Una decisión comercial legítima

La decisión de Lufthansa de declarar la guerra comercial a los Sistemas de Distribución Global (GDS por sus siglas en inglés) que utilizan casi todas las agencias de viaje para vender billetes de avión puede convertirse en el primer ejemplo de un nuevo esquema de relaciones entre las aerolíneas y el mercado. El grupo alemán cobrará a partir de septiembre una tasa de 16 euros a las reservas realizadas fuera de sus canales de venta directa –sus páginas web– que incluyen también una plataforma específica para las agencias de viajes. El objetivo de Lufthansa –que comprende las aerolíneas Lufthansa, Austrian Airlines, Brussels Airlines y Swiss– es reorientar completamente su estrategia y elevar los ingresos que obtiene por la venta de billetes, que han ido descendiendo en los últimos años. El grupo prevé lograr con ello este año un beneficio operativo ajustado de más de 1.500 millones de euros. El recargo no se aplicará cuando las compras se realicen a través de las webs de la compañía o cuando las agencias de viajes hagan la reserva a través del portal específico que Lufthansa ha desarrollado para ellas.
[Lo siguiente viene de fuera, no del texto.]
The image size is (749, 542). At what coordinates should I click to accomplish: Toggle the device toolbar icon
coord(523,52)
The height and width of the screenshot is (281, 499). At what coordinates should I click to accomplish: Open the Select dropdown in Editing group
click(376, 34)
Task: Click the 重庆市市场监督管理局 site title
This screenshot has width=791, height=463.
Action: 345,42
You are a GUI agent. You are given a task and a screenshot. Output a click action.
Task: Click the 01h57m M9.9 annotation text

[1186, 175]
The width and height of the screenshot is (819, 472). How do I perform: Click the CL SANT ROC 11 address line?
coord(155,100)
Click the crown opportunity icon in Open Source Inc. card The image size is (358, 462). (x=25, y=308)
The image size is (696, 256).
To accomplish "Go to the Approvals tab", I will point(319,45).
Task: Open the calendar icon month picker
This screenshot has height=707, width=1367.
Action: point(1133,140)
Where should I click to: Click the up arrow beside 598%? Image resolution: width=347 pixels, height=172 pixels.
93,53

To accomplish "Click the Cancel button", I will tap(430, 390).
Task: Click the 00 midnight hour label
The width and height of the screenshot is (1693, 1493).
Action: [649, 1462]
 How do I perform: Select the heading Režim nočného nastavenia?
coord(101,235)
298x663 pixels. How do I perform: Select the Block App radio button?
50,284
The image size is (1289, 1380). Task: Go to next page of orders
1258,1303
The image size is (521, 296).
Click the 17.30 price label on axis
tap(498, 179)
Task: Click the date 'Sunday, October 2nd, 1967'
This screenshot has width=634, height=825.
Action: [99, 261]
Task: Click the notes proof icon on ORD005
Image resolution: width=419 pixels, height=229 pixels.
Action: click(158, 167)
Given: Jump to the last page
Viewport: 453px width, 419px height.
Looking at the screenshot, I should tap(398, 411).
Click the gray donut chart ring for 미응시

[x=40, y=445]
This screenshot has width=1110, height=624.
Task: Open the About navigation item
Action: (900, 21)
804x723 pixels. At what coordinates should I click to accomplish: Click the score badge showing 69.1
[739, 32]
El anuncio del grupo alemán ha sido recibido con las previsibles ampollas en el sector. Las agencias argumentan que la decisión va a suponer un perjuicio para su negocio y que dificultará su trabajo. Además, algunas patronales –es el caso de la catalana– barajan ya si existe la posibilidad de discutir judicialmente la iniciativa. Entre esas dificultades se halla el modo de pago, que ahora las empresas realizan a través de IATA y que resulta más ventajoso que el sistema de Lufthansa. Pero la compañía alemana ya ha comunicado que pretende perfeccionar sus webs de reservas dentro de los estándares de IATA.

El debate de fondo sobre el golpe de mano que ha dado Lufthansa no es otro que el derecho de toda compañía a aprovechar la totalidad de sus márgenes potenciando la venta directa de sus productos o servicios, en este caso, billetes de avión. El grupo alemán abona en la actualidad una cantidad a los GDS, cantidad que se ahorra cuando comercializa directamente los pasajes, de ahí su interés en impulsar esa opción. Se trata de un cambio de estrategia comercial perfectamente legítimo, como legítima es la decisión de los GDS y las agencias de viaje de discutir esa estrategia y responder a ella cómo y cuándo consideren necesario hacerlo. Desde el sector de los GDS se advertía ayer que la tasa de Lufthansa terminará repercutiendo en las agencias de viaje y el cliente final. De ser así, ello fortalecerá la estrategia de Lufthansa, más aún en un mundo globalizado y en una economía digital en la que cada vez en mayor medida el usuario gestiona sus propias compras. Precisamente por ello, resulta bastante más probable que la nueva Lufthansa desencadene una guerra de precios que termine por beneficiar al consumidor.